A “walking tour” across the wilds in Ruaha National Park
We left Iringa, Tanzania, where I had been volunteering teaching English, for Ruaha National Park; myself, a driver, and a cook. We were going at least 80 miles an hour in the Land Rover on a dirt-and-rock road marked 50. It was hard to tell, the speedometer didn’t work. The driver’s name was Goodluck (really!).
We arrived at the safari site in the early afternoon. I grabbed my gear and headed towards my hut, just then a mother elephant and her baby strolled across the path 20 metres in front of me. Amazing! What an introduction to my four days of safari.
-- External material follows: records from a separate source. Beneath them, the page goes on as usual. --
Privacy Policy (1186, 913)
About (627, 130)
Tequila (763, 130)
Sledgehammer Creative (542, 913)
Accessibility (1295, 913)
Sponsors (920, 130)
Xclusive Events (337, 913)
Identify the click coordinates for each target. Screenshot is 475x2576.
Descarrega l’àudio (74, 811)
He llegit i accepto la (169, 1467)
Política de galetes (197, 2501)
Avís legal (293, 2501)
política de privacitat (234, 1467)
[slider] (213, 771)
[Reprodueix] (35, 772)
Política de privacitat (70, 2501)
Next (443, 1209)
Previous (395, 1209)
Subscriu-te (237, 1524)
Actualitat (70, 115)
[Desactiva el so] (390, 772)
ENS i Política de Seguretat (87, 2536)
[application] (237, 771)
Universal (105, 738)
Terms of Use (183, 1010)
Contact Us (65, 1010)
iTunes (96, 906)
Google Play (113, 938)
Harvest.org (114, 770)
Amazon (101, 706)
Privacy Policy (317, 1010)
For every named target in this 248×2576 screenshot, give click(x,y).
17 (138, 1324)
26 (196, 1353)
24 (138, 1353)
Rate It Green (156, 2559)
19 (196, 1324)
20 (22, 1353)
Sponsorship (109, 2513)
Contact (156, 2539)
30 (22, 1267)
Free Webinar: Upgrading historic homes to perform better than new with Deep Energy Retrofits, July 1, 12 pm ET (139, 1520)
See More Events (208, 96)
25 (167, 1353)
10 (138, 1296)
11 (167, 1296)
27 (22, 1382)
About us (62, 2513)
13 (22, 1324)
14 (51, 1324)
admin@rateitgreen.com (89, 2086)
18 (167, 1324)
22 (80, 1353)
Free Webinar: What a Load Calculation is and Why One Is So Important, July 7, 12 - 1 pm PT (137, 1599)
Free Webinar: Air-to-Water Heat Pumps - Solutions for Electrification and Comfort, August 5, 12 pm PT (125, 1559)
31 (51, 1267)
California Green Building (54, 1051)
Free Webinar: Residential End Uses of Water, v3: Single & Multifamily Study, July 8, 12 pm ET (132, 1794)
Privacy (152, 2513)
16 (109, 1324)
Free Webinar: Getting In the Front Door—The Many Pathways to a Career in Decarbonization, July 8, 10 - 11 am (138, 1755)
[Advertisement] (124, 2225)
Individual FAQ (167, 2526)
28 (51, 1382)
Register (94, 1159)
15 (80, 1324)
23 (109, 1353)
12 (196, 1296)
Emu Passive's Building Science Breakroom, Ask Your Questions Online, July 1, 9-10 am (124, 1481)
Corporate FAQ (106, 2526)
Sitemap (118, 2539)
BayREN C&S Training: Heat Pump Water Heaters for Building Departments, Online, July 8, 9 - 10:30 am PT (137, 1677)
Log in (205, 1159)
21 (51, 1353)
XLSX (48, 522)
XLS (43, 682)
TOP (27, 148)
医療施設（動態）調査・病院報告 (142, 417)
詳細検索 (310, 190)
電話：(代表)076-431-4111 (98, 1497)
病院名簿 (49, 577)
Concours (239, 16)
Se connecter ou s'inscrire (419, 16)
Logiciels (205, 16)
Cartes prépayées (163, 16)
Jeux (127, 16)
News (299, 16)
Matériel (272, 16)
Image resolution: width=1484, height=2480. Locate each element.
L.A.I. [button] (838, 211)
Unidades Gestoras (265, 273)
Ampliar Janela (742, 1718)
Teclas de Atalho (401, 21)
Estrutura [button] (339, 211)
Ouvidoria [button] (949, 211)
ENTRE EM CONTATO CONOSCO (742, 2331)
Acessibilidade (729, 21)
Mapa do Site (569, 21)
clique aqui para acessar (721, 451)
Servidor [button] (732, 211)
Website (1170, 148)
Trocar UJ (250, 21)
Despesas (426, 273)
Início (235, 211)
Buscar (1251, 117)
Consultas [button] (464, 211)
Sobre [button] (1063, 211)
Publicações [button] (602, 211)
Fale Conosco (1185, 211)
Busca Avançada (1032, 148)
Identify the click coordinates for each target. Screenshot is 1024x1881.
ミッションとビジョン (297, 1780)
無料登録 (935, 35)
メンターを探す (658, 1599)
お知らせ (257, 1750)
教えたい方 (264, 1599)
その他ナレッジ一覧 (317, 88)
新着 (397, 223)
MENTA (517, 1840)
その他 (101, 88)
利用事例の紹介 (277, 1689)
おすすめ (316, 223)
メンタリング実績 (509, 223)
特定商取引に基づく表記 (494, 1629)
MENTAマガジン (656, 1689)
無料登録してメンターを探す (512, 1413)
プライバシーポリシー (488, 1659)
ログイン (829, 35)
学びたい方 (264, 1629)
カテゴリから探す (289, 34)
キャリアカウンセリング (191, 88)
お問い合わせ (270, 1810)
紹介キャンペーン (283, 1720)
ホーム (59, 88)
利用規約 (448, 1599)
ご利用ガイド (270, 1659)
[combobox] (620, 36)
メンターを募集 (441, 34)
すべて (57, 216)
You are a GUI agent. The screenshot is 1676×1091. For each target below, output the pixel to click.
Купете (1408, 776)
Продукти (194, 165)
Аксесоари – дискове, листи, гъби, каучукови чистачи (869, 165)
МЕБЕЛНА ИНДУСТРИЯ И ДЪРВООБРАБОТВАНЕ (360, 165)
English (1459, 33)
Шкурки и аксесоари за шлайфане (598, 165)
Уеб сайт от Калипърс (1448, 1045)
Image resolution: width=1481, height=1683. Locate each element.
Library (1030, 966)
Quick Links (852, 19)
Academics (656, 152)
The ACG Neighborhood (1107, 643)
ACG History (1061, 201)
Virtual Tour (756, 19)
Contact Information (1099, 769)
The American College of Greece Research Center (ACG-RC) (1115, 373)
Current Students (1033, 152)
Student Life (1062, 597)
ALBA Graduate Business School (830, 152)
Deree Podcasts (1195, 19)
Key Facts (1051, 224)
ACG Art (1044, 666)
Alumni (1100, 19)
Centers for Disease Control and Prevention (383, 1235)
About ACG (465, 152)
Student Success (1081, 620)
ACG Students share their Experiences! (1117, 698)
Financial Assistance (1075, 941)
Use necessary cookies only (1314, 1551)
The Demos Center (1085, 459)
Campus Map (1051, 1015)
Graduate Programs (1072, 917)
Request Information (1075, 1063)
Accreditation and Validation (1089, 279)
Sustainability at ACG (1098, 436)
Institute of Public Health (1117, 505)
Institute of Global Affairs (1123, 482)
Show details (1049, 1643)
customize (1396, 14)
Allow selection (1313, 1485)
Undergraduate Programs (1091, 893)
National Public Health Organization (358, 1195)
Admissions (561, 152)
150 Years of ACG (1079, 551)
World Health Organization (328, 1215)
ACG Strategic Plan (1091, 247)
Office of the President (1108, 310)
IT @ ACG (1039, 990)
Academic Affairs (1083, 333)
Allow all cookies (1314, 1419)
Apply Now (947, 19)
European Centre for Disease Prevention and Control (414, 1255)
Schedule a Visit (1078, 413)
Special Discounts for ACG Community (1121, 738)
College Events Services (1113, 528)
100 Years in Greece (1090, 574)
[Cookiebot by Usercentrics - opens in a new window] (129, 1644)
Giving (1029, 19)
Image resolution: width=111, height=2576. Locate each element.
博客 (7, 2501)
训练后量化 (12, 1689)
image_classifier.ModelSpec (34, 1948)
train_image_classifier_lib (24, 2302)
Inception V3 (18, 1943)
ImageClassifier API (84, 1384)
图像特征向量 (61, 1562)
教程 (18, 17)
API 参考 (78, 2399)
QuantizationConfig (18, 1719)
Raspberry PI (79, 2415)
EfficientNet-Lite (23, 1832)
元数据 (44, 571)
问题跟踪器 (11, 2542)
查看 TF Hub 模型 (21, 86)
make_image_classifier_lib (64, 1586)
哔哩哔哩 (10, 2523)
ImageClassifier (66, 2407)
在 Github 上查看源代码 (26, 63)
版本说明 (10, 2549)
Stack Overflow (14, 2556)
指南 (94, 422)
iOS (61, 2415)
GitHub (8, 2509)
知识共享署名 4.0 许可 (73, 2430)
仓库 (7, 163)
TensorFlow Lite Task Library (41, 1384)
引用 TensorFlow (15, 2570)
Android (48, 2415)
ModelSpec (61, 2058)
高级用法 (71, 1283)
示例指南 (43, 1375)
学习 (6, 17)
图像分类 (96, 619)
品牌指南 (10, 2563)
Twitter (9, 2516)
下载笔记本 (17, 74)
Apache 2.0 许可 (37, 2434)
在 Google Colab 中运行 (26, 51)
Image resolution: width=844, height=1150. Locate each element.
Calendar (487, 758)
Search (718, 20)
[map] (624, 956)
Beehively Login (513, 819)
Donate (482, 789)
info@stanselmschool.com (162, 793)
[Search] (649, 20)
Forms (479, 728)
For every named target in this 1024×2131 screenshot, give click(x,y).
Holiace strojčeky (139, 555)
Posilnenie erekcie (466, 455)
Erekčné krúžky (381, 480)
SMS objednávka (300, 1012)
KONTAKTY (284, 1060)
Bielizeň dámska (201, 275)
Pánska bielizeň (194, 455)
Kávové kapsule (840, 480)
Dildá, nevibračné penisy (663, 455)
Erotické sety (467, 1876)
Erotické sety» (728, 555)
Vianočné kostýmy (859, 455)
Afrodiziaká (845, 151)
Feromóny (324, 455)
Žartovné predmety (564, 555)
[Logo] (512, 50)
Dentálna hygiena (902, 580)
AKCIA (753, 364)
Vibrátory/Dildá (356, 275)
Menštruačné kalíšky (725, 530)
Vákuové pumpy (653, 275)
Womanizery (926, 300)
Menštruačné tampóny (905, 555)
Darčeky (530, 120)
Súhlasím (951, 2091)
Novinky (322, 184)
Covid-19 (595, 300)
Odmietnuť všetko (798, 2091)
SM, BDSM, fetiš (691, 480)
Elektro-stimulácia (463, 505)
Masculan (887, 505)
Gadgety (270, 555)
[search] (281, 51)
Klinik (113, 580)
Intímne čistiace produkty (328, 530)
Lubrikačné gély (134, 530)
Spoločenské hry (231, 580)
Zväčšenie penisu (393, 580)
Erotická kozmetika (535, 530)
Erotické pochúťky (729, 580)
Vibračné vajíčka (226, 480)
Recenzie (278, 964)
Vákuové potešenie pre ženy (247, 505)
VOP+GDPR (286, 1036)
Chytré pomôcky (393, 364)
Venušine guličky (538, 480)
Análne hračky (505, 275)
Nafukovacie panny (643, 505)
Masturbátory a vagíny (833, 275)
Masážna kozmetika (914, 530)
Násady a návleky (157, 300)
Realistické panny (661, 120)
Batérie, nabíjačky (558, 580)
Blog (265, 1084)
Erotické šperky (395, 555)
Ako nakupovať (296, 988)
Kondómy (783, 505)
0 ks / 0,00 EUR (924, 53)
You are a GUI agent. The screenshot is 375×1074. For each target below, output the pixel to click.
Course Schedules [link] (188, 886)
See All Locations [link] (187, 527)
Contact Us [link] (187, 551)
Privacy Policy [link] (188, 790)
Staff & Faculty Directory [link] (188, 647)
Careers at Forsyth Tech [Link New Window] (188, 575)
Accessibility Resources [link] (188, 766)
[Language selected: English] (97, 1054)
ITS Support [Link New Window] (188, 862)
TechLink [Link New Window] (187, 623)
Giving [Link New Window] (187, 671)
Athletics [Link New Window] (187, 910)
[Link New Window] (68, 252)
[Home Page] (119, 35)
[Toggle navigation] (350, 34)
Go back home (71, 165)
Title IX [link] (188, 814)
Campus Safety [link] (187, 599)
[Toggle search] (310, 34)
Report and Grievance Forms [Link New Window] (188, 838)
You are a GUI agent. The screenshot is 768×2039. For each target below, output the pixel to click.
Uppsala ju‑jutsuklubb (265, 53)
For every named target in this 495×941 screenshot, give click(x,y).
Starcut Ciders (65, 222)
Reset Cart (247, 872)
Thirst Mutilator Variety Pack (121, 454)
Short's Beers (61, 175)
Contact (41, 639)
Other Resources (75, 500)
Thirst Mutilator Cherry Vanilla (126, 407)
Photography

Ruaha National Park is bigger than the Serengeti and is the biggest park in East Africa. Our few buildings were smack in the middle of this wilderness. Guests are escorted by an armed guard after dark.
I got up at 6 a.m. every day to a beautiful, red sunrise spread across the horizon. Coffee and cookies were served at 6:30 and then I would climb into Goodluck’s Land Rover. Each day we did three, two-and-a-half-hour safari drives, with yummy meals in-between. Goodluck knows the park, the back roads and where to find the animals. Occasionally I would spot something before him, but often he would see an animal or bird, stop, point at it, describe it and I would still have trouble seeing it.